__EXTRACT PROVIDED__.
CSV spec and the failure that is MSDN

MisterX b.xavier at internet.lu
Sat Dec 4 09:41:52 EST 2004


Welcome to Windows!

It might be easiest to write a vbs exporter to correct their
crap... I would search in that direction first. 

Second option: use tab file export or DBF (I think DBF is uppercase 
ASCII data but i might be wrong). 

Moft sux in exporting data - they've never had any any or any
consistency at all for crossplatformness - in the very least. 

But a bit of vbs would be the way to go.
You can invoke vbs or wsh (windows scripting host) with the
shell and just type your scripts in a stack. 

There's also export options if I remember in excel. Access I avoid 
az muuuch az pazeebel. Crapware warning.

Dont use msdn, use technet.microsoft.com! ;)

cheerios man!
Xav

I use RunRev to evade Windows daily!


> -----Original Message-----
> From: use-revolution-bounces at lists.runrev.com 
> [mailto:use-revolution-bounces at lists.runrev.com] On Behalf Of 
> Richard Gaskin
> Sent: Friday, December 03, 2004 22:43
> To: How to use Revolution
> Subject: CSV spec and the failure that is MSDN
> 
> Anyone know where I can find the official spec for the CSV 
> formats used by Micro$oft Access, Micro$oft Excel, and the 
> the spec used by the rest of the world?
> 
> All three differ from one another, and according to some 
> Micro$oft has changed how CSV is implemented in Excel at 
> least once, maybe twice, so it would be good to find 
> historical specs as well.

__WRITTEN EXERCISE 1__.
Summarize the email on CSV formats in two sentences.
__WRITTEN EXERCISE 2__.
Return the passage of the email on CSV formats from "But a bit of" up to and including "cheerios man!", with no changes.

__SOURCE EXCERPT__.

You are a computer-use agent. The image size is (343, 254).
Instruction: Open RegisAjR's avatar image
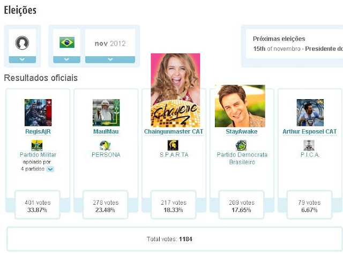pyautogui.click(x=38, y=113)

__FINAL RESULT 1__.
The quoted message asks where to find the official specs for the CSV formats used by Access, Excel, and everyone else, since all three differ and Excel's implementation may have changed once or twice. The reply recommends writing a VBS exporter, or else using tab-file or DBF export, and it also suggests using technet.microsoft.com instead of MSDN.

__FINAL RESULT 2__.
But a bit of vbs would be the way to go.
You can invoke vbs or wsh (windows scripting host) with the
shell and just type your scripts in a stack. 

There's also export options if I remember in excel. Access I avoid 
az muuuch az pazeebel. Crapware warning.

Dont use msdn, use technet.microsoft.com! ;)

cheerios man!